DS: No, I was working. I keep my phone in another room and I don’t see emails on the computer that I work on. I go pick up my phone, it’s exploding with people telling me, ‘You’re in the hearing.’ It wasn’t a Watergate moment, but it was nice to be part of that very historic hearing.

AMIT: Going back to TV news, as a former executive producer for “Crossfire,” “Capital Gang” and “Reliable Sources,” how do you feel about today’s media landscape? Has it changed dramatically?

DS: It has, in that CNN had opinion people on its air back in the ’90s, but in those days, they were always paired with someone from the other side. Now you have a situation where one network tilts one way, another network tilts another way. We have no single source of news that we can coalesce around as a country, as a people. Ultimately, that is bad for our democracy. That is a long way of saying that I am distressed by our media landscape.

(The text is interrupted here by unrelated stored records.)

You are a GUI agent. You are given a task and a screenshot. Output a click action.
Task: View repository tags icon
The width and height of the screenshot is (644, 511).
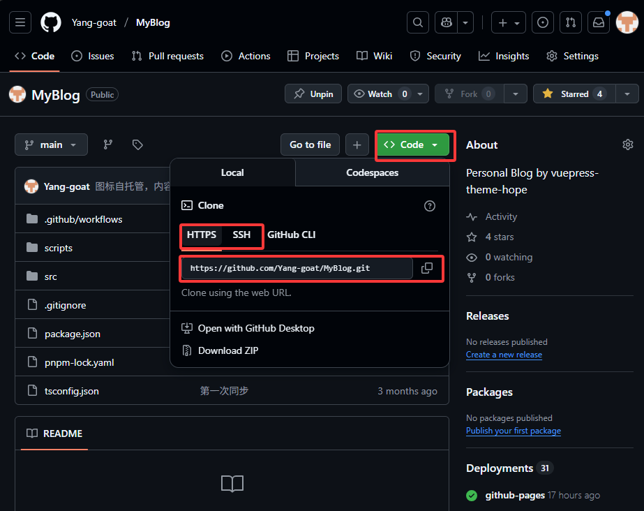tap(137, 145)
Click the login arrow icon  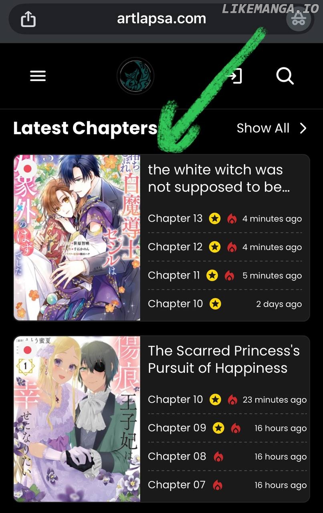click(x=234, y=76)
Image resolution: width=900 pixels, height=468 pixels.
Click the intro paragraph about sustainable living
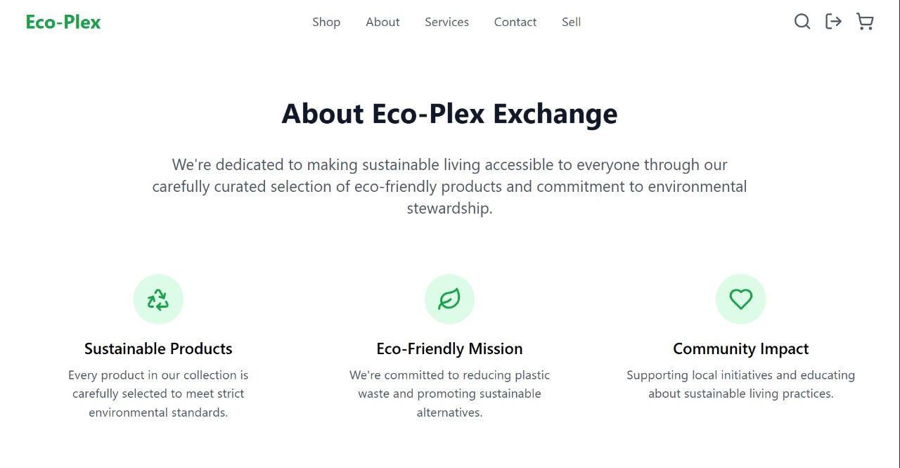449,186

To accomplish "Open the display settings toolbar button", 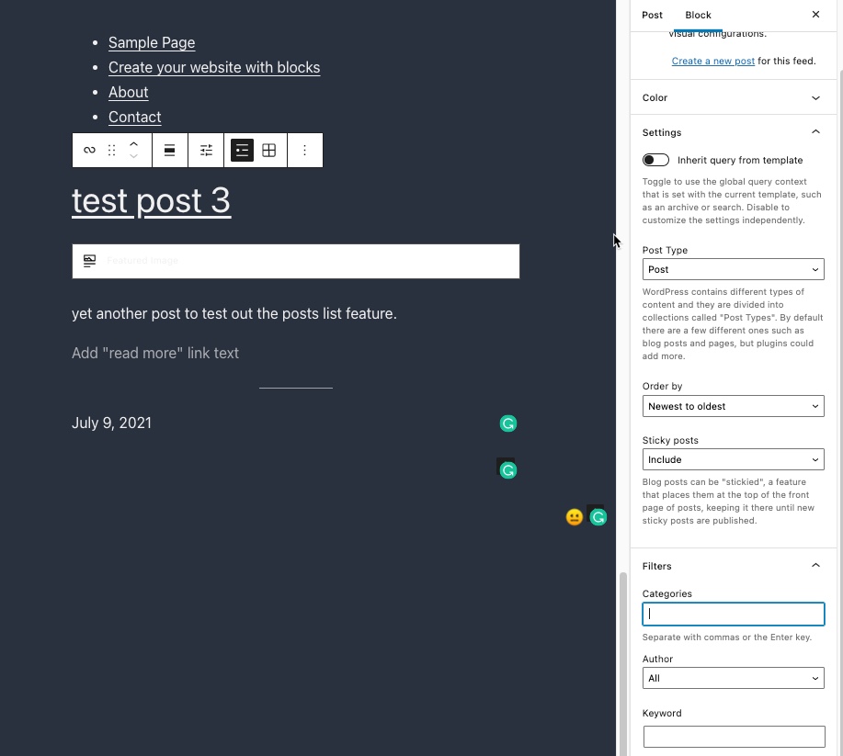I will point(206,151).
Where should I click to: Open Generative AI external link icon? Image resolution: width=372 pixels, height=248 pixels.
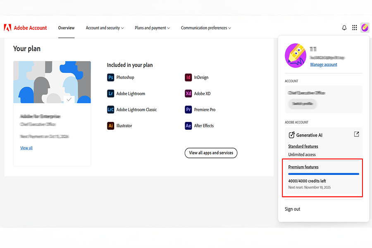tap(356, 134)
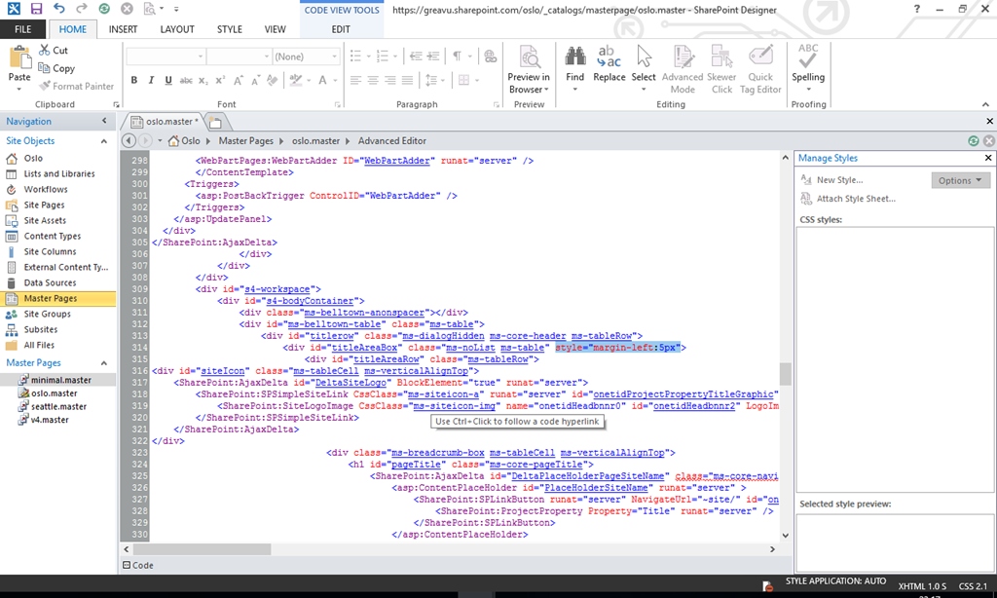The image size is (997, 598).
Task: Open the FILE menu
Action: [22, 29]
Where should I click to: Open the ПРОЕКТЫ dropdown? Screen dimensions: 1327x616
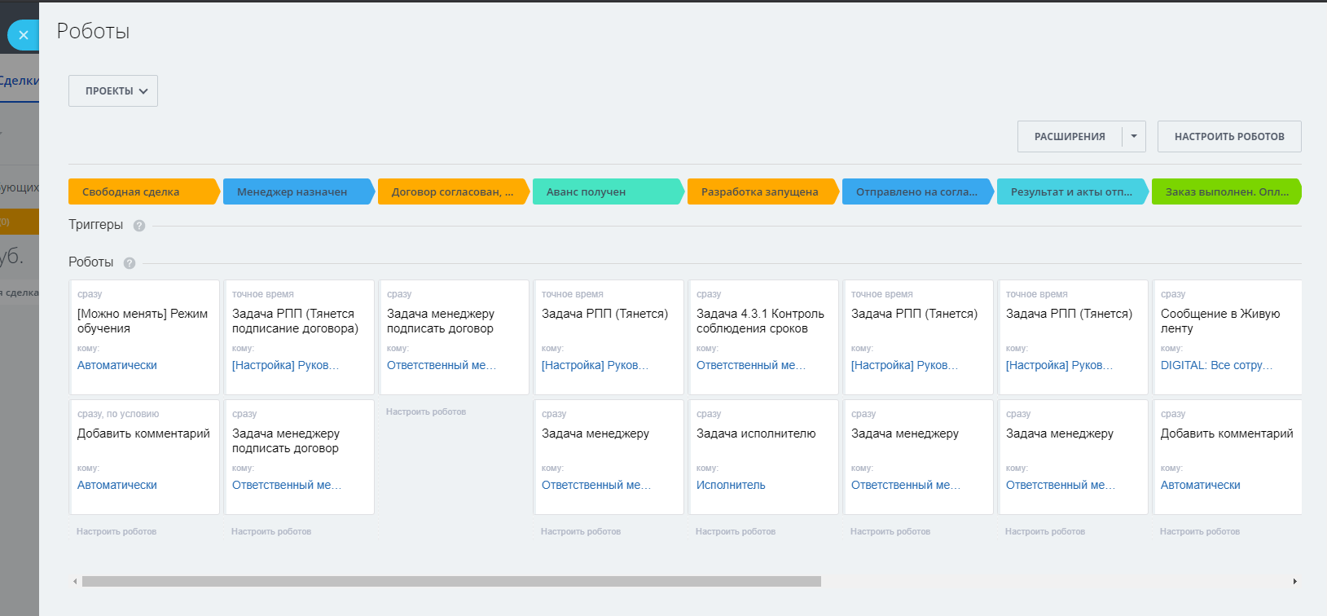(x=113, y=91)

AMIT: MGM TV recently acquired the rights to your Gabriel Allon books. What else can you tell us about that? Is there somebody that you can picture playing Gabriel Allon?

DS: I would answer that question in this way: When I write Gabriel Allon, I see Gabriel Allon. I don’t picture an actor, I never have. In terms of what’s going on with the television series, right now we are talking to writers and producers and show-runners, setting the vision of the series, getting the basic elements of the storyline that we’re going to pursue. Getting those first scripts done, and casting will take place after that is done.

AMIT: Would you be concerned casting an Israeli actor to play Gabriel Allon with what’s going on with Gal Gadot and “Wonder Woman” being banned in Arab countries or you haven’t gotten that far yet?

DS: I have not gotten that far.

AMIT: Your writing deadlines are very tight as you publish a novel every year. Can you describe your process? How do ideas for your books start germinating in your mind?

DS: It starts with a very basic notion—I want to write a book about this. It’s the process of, like a painting, laying down the base layers of the idea and working at it day in and day out. I wish there was some easy description of how I go about it. Never do I see a book, the beginning, middle and end, finished in my head. It’s a process. It’s a bit like driving down the road at night with your headlights on. You sort of see as much of the story as is illuminated by the headlights. Sometimes it’s raining and you don’t see very much. Sometimes it’s really foggy and you can’t see anything at all. Sometimes, you can put the high beams on and see very far down the road. I don’t outline my stories. I see roughly about a third of a book and then I get going and start writing as quickly as I can. I leave room to surprise myself and I think that’s very important.

AMIT: What are you reading right now? Do you have much time to read other authors?

DS: Actually, I love Ali Soufan’s book “Anatomy of Terror: From the Death of Bin Laden to the Rise of the Islamic State.” That is what I’m reading right now. It is a great, great book.

This interview has been condensed for clarity and length.